Work instruction ::
The records appear below. Repeat them exactly.

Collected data
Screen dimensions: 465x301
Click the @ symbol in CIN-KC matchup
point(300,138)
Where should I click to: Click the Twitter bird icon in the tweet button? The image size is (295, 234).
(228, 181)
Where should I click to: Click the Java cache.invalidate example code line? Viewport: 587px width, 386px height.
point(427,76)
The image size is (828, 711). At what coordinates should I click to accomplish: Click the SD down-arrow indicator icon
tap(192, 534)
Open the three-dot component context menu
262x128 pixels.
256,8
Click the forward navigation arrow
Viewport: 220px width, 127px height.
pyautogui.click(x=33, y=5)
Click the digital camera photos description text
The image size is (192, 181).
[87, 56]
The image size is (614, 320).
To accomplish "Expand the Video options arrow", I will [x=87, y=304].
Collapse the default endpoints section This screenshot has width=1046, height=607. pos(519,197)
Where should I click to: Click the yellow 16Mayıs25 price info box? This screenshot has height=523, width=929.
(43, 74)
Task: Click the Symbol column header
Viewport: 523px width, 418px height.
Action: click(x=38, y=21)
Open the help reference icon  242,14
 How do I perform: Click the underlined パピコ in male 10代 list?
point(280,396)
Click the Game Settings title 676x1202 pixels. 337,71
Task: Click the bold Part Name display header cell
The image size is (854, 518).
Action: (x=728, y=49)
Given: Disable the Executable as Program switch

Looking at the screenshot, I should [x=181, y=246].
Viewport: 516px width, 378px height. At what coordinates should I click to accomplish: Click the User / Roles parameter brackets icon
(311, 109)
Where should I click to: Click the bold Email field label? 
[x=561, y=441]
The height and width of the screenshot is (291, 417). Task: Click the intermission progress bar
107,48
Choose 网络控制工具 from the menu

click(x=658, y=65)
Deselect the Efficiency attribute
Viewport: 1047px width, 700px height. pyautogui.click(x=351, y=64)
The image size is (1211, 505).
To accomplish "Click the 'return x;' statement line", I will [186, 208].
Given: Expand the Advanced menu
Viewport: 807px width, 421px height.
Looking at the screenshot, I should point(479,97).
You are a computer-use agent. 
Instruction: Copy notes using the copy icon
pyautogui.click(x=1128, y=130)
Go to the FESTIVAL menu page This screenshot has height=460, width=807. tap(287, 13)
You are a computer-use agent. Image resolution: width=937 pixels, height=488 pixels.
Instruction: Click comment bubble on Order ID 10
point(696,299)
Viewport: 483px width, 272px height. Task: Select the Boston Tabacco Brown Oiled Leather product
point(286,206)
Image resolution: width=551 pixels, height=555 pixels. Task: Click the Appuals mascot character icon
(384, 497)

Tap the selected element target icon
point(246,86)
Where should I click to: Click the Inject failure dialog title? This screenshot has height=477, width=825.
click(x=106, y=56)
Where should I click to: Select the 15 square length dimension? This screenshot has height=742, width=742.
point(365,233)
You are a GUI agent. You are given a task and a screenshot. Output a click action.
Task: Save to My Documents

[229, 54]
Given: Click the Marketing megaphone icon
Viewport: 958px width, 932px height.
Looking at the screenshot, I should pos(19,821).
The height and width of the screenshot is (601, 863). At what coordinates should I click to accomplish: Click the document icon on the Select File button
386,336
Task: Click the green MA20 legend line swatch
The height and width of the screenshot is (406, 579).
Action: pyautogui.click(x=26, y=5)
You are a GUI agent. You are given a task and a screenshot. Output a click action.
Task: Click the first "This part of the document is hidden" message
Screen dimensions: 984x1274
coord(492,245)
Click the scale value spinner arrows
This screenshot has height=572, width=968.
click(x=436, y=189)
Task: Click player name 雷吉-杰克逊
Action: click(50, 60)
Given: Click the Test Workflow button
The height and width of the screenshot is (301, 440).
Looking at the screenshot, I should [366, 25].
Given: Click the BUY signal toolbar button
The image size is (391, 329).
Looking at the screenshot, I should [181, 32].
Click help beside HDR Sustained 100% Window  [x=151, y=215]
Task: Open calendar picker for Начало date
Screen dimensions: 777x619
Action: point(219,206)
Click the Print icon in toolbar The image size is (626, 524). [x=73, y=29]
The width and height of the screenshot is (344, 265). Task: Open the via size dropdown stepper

Completed exercise ::
Screen dimensions: 465x301
Click the @ symbol in CIN-KC matchup
point(300,138)
Where should I click to: Click the Twitter bird icon in the tweet button? The image size is (295, 234).
(228, 181)
Where should I click to: Click the Java cache.invalidate example code line? Viewport: 587px width, 386px height.
point(427,76)
The image size is (828, 711). At what coordinates should I click to accomplish: Click the SD down-arrow indicator icon
tap(192, 534)
Open the three-dot component context menu
262x128 pixels.
256,8
Click the forward navigation arrow
Viewport: 220px width, 127px height.
pyautogui.click(x=33, y=5)
Click the digital camera photos description text
The image size is (192, 181).
[87, 56]
The image size is (614, 320).
To accomplish "Expand the Video options arrow", I will [x=87, y=304].
Collapse the default endpoints section This screenshot has width=1046, height=607. pos(519,197)
Where should I click to: Click the yellow 16Mayıs25 price info box? This screenshot has height=523, width=929.
(43, 74)
Task: Click the Symbol column header
Viewport: 523px width, 418px height.
Action: click(x=38, y=21)
Open the help reference icon  242,14
 How do I perform: Click the underlined パピコ in male 10代 list?
point(280,396)
Click the Game Settings title 676x1202 pixels. 337,71
Task: Click the bold Part Name display header cell
The image size is (854, 518).
Action: (x=728, y=49)
Given: Disable the Executable as Program switch

Looking at the screenshot, I should [x=181, y=246].
Viewport: 516px width, 378px height. At what coordinates should I click to accomplish: Click the User / Roles parameter brackets icon
(311, 109)
Where should I click to: Click the bold Email field label? 
[x=561, y=441]
The height and width of the screenshot is (291, 417). Task: Click the intermission progress bar
107,48
Choose 网络控制工具 from the menu

click(x=658, y=65)
Deselect the Efficiency attribute
Viewport: 1047px width, 700px height. pyautogui.click(x=351, y=64)
The image size is (1211, 505).
To accomplish "Click the 'return x;' statement line", I will [186, 208].
Given: Expand the Advanced menu
Viewport: 807px width, 421px height.
Looking at the screenshot, I should point(479,97).
You are a computer-use agent. 
Instruction: Copy notes using the copy icon
pyautogui.click(x=1128, y=130)
Go to the FESTIVAL menu page This screenshot has height=460, width=807. tap(287, 13)
You are a computer-use agent. Image resolution: width=937 pixels, height=488 pixels.
Instruction: Click comment bubble on Order ID 10
point(696,299)
Viewport: 483px width, 272px height. Task: Select the Boston Tabacco Brown Oiled Leather product
point(286,206)
Image resolution: width=551 pixels, height=555 pixels. Task: Click the Appuals mascot character icon
(384, 497)

Tap the selected element target icon
point(246,86)
Where should I click to: Click the Inject failure dialog title? This screenshot has height=477, width=825.
click(x=106, y=56)
Where should I click to: Select the 15 square length dimension? This screenshot has height=742, width=742.
point(365,233)
You are a GUI agent. You are given a task and a screenshot. Output a click action.
Task: Save to My Documents

[229, 54]
Given: Click the Marketing megaphone icon
Viewport: 958px width, 932px height.
Looking at the screenshot, I should pos(19,821).
The height and width of the screenshot is (601, 863). At what coordinates should I click to accomplish: Click the document icon on the Select File button
386,336
Task: Click the green MA20 legend line swatch
The height and width of the screenshot is (406, 579).
Action: pyautogui.click(x=26, y=5)
You are a GUI agent. You are given a task and a screenshot. Output a click action.
Task: Click the first "This part of the document is hidden" message
Screen dimensions: 984x1274
coord(492,245)
Click the scale value spinner arrows
This screenshot has height=572, width=968.
click(x=436, y=189)
Task: Click player name 雷吉-杰克逊
Action: click(50, 60)
Given: Click the Test Workflow button
The height and width of the screenshot is (301, 440).
Looking at the screenshot, I should [366, 25].
Given: Click the BUY signal toolbar button
The image size is (391, 329).
Looking at the screenshot, I should [181, 32].
Click help beside HDR Sustained 100% Window  [x=151, y=215]
Task: Open calendar picker for Начало date
Screen dimensions: 777x619
Action: point(219,206)
Click the Print icon in toolbar The image size is (626, 524). [x=73, y=29]
The width and height of the screenshot is (344, 265). Task: Open the via size dropdown stepper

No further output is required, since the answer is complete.